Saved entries
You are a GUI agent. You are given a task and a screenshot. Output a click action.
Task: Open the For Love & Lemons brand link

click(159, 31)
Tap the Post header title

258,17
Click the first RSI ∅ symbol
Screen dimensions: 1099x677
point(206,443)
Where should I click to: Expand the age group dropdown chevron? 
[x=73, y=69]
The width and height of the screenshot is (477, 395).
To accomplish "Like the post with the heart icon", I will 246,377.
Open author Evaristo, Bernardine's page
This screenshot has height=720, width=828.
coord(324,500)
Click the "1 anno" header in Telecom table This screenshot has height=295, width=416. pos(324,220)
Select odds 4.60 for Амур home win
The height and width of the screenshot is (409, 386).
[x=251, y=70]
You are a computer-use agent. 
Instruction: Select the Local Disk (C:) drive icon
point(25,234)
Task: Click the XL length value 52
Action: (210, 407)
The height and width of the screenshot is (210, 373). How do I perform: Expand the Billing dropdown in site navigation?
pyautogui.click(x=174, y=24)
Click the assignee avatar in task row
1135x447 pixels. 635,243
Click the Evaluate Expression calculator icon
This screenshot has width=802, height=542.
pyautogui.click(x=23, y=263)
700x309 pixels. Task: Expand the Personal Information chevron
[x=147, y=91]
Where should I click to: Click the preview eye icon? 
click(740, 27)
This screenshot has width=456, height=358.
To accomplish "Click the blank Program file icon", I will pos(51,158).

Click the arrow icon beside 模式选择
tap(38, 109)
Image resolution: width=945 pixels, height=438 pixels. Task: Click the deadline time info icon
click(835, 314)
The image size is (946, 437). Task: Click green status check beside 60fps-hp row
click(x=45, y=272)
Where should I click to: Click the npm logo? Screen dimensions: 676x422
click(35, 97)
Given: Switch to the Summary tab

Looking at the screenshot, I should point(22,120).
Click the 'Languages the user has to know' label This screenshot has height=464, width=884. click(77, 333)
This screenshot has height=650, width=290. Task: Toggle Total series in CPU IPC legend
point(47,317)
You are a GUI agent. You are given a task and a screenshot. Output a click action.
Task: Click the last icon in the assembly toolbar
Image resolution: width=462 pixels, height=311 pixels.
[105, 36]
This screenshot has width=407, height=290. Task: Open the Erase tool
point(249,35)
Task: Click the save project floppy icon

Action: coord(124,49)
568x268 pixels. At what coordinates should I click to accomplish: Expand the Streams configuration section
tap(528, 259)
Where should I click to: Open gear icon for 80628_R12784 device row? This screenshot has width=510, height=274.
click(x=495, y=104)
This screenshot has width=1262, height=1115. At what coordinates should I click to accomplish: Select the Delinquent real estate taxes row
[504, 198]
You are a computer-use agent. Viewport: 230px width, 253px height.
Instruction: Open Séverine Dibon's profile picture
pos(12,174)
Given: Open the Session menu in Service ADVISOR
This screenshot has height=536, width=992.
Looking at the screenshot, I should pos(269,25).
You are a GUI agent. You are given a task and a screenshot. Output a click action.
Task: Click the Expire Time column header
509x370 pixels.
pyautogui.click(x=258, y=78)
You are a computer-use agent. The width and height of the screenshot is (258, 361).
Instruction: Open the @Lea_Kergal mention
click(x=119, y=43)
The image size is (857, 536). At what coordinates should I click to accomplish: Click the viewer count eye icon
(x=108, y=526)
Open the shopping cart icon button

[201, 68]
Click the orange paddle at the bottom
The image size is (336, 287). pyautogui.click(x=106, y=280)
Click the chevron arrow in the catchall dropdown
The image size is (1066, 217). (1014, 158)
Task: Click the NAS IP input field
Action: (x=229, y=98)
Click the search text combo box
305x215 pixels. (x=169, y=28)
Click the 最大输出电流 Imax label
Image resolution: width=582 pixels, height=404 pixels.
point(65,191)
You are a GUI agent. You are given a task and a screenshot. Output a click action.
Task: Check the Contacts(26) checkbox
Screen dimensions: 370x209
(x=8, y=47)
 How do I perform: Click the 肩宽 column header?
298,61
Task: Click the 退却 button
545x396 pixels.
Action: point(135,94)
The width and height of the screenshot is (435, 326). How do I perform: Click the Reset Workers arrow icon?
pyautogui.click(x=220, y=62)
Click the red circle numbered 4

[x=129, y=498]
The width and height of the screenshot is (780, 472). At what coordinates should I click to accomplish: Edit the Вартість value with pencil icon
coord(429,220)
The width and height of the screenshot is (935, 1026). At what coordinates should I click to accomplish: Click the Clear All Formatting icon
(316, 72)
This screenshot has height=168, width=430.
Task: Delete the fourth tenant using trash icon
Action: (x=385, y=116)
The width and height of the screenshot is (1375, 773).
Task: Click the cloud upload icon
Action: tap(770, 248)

# EXERCISE
Repeat every line of the saved entries above without changing anything.

# FULL OUTPUT
You are a GUI agent. You are given a task and a screenshot. Output a click action.
Task: Open the For Love & Lemons brand link

click(159, 31)
Tap the Post header title

258,17
Click the first RSI ∅ symbol
Screen dimensions: 1099x677
point(206,443)
Where should I click to: Expand the age group dropdown chevron? 
[x=73, y=69]
The width and height of the screenshot is (477, 395).
To accomplish "Like the post with the heart icon", I will 246,377.
Open author Evaristo, Bernardine's page
This screenshot has height=720, width=828.
coord(324,500)
Click the "1 anno" header in Telecom table This screenshot has height=295, width=416. pos(324,220)
Select odds 4.60 for Амур home win
The height and width of the screenshot is (409, 386).
[x=251, y=70]
You are a computer-use agent. 
Instruction: Select the Local Disk (C:) drive icon
point(25,234)
Task: Click the XL length value 52
Action: (210, 407)
The height and width of the screenshot is (210, 373). How do I perform: Expand the Billing dropdown in site navigation?
pyautogui.click(x=174, y=24)
Click the assignee avatar in task row
1135x447 pixels. 635,243
Click the Evaluate Expression calculator icon
This screenshot has width=802, height=542.
pyautogui.click(x=23, y=263)
700x309 pixels. Task: Expand the Personal Information chevron
[x=147, y=91]
Where should I click to: Click the preview eye icon? 
click(740, 27)
This screenshot has width=456, height=358.
To accomplish "Click the blank Program file icon", I will pos(51,158).

Click the arrow icon beside 模式选择
tap(38, 109)
Image resolution: width=945 pixels, height=438 pixels. Task: Click the deadline time info icon
click(835, 314)
The image size is (946, 437). Task: Click green status check beside 60fps-hp row
click(x=45, y=272)
Where should I click to: Click the npm logo? Screen dimensions: 676x422
click(35, 97)
Given: Switch to the Summary tab

Looking at the screenshot, I should point(22,120).
Click the 'Languages the user has to know' label This screenshot has height=464, width=884. click(77, 333)
This screenshot has height=650, width=290. Task: Toggle Total series in CPU IPC legend
point(47,317)
You are a GUI agent. You are given a task and a screenshot. Output a click action.
Task: Click the last icon in the assembly toolbar
Image resolution: width=462 pixels, height=311 pixels.
[105, 36]
This screenshot has width=407, height=290. Task: Open the Erase tool
point(249,35)
Task: Click the save project floppy icon

Action: coord(124,49)
568x268 pixels. At what coordinates should I click to accomplish: Expand the Streams configuration section
tap(528, 259)
Where should I click to: Open gear icon for 80628_R12784 device row? This screenshot has width=510, height=274.
click(x=495, y=104)
This screenshot has width=1262, height=1115. At what coordinates should I click to accomplish: Select the Delinquent real estate taxes row
[504, 198]
You are a computer-use agent. Viewport: 230px width, 253px height.
Instruction: Open Séverine Dibon's profile picture
pos(12,174)
Given: Open the Session menu in Service ADVISOR
This screenshot has height=536, width=992.
Looking at the screenshot, I should pos(269,25).
You are a GUI agent. You are given a task and a screenshot. Output a click action.
Task: Click the Expire Time column header
509x370 pixels.
pyautogui.click(x=258, y=78)
You are a computer-use agent. The width and height of the screenshot is (258, 361).
Instruction: Open the @Lea_Kergal mention
click(x=119, y=43)
The image size is (857, 536). At what coordinates should I click to accomplish: Click the viewer count eye icon
(x=108, y=526)
Open the shopping cart icon button

[201, 68]
Click the orange paddle at the bottom
The image size is (336, 287). pyautogui.click(x=106, y=280)
Click the chevron arrow in the catchall dropdown
The image size is (1066, 217). (1014, 158)
Task: Click the NAS IP input field
Action: (x=229, y=98)
Click the search text combo box
305x215 pixels. (x=169, y=28)
Click the 最大输出电流 Imax label
Image resolution: width=582 pixels, height=404 pixels.
point(65,191)
You are a GUI agent. You are given a task and a screenshot. Output a click action.
Task: Check the Contacts(26) checkbox
Screen dimensions: 370x209
(x=8, y=47)
 How do I perform: Click the 肩宽 column header?
298,61
Task: Click the 退却 button
545x396 pixels.
Action: point(135,94)
The width and height of the screenshot is (435, 326). How do I perform: Click the Reset Workers arrow icon?
pyautogui.click(x=220, y=62)
Click the red circle numbered 4

[x=129, y=498]
The width and height of the screenshot is (780, 472). At what coordinates should I click to accomplish: Edit the Вартість value with pencil icon
coord(429,220)
The width and height of the screenshot is (935, 1026). At what coordinates should I click to accomplish: Click the Clear All Formatting icon
(316, 72)
This screenshot has height=168, width=430.
Task: Delete the fourth tenant using trash icon
Action: (x=385, y=116)
The width and height of the screenshot is (1375, 773).
Task: Click the cloud upload icon
Action: tap(770, 248)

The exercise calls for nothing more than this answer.